I seen your comment about officers not taking intrafamily threats, assaults, stalking and harassment seriously.I have to say i 100% agree with you.I went through a domestic marriage for years.I almost died.Even when i put restraining orders on him it did no good cause when he did violate them and i reported it i had no witnesses to prove he had violated it.I eventually had to drop the Restraining Order because he had threatened to kill me and my children and i was terrified for our lives.It took years to get away from him and thank God that I got out alive.Theres a lot of abuse that women go through and because they can’t prove it we always hear the words”we need proof”.What’s it honestly going to take,a women dying trying to save her or her children’s life before the authorities stand up to take this seriously?I almost did lose my life and i will never forget my life flashing before my eyes.

 
 
Comment by stylist!
2010-04-16 00:35:02

my best friend has been with her current boyfriend for about 2 years.
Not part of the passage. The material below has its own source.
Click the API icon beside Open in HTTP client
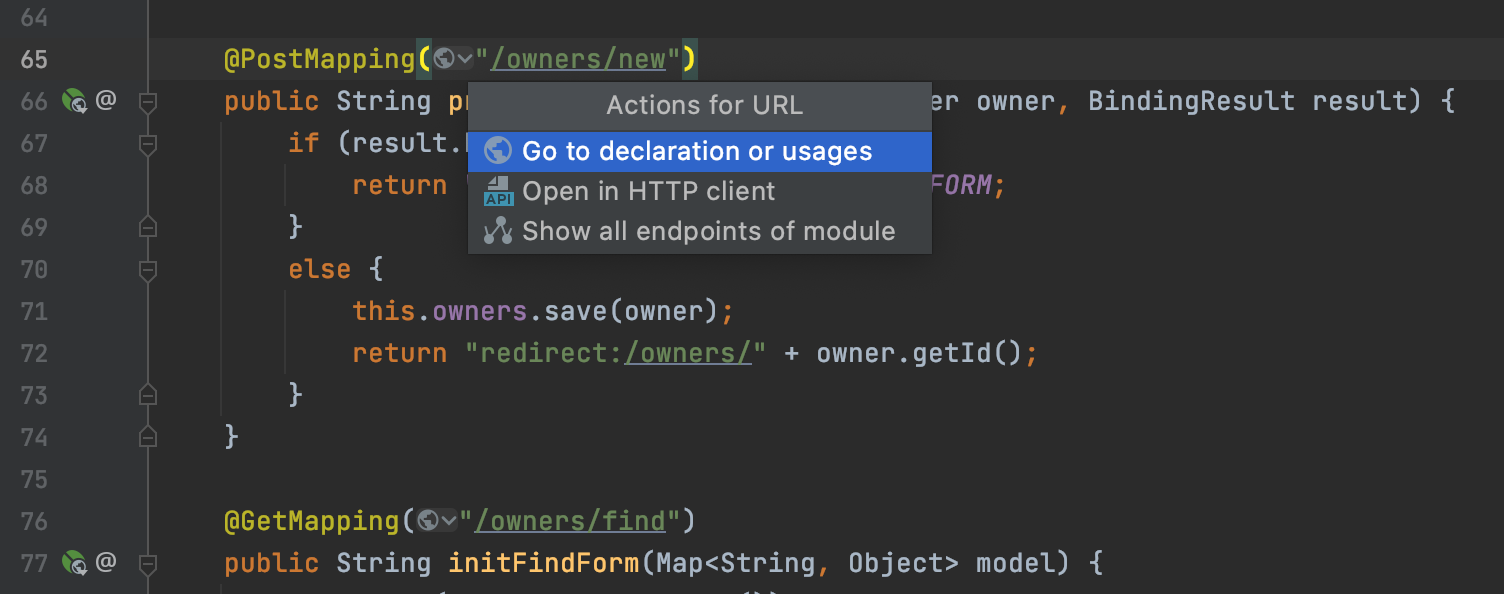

They’re always fighting it seems, he gets in her face, they exchange comments not even an enemy would dare say. he gets in her face while driving, threatens to kick her out and i could go on forever. shes dealt with this for some time, thinking that its no big deal.she loves him.. and wanted him to get better. until tonight. he shoved her across the room, leaving her with another bruise and spit in her face. you get the point, his dad is in prison for rape, and his mother and sisters all have sexual attractions to him. so i understand where his anger comes from. She has known she deserves better for awhile now but its his apartment, he has the job, and he pays the bills… so where does she go from here? she has to play nice so he continues to pay her bills but once an argument strikes up, their back in the boxing rink. please any advice would be great.

 
Comment by sgrv
2010-04-20 19:38:11

Please be encouraged and know that you can move through these changes, you have the strength, the wisdom and the wherewithall to leave the abusive relationship that you are in. While I’m still going back and forth to court, I know that my kids and I are safe and I know that I have broken the cycle of violence. We have lost all material possessions and have gained the insights only gleaned from risking a new life. Step out into the great unkown….trust that that little voice inside of you telling you to leave knows what it’s talking about…

 
Comment by amy
2010-04-21 18:34:24

me and husband have been together for 6 years he has a problem wth drinking i didnt relize it untill about a year into our relationship when he got drunk n verbally abusied me and broke his own hand by hitting a wall i still stayed with him.Right before i got pregnant with our first baby together we had another problem where him and his brother got into a fist fight drunk n when i went to stop it he hit me in the face not on purpose at least i didnt think so the police came n he got arrested for abuse witch inturn resulted in a slap on the wrist and some domestic violence classes. The abuse continued not really hitting just verbal n pushing while i was pregnant i had our son n then rite after got pregnant agian n had our daughter they are 11 months apart.When our daughter was 5 weeks old he hit me agian n pushed my60 year old mother down on the ground i called the police this time he served six months in jail n had to complete a 6 month out patient rehab n 1 year dv classes we lost everything while he was gone our home everything including me letting my oldest son from a previous marrage go live wth his father due to my husbands mother callin cps on me sevral time to the point i thought it was not good for my son to b questioned 1 a week for unfound reasons.Well he came home n i let him come bac to live wth me he was good for a while he did have his moments of verbal abuse n sum slip ups drinkin untill one night he came home n was pushing n shovin me n my mom so i called the police agian n he was sentenced to 2 yrs state prison iam dealing with all the blame from his mother she said its my fault cause he has never been this way in past relationships anyhew what iam on here for is to try to get help i cannot get aid from the state i really want to get a career and move on with my life n my children what can i do if i cant get help from the state????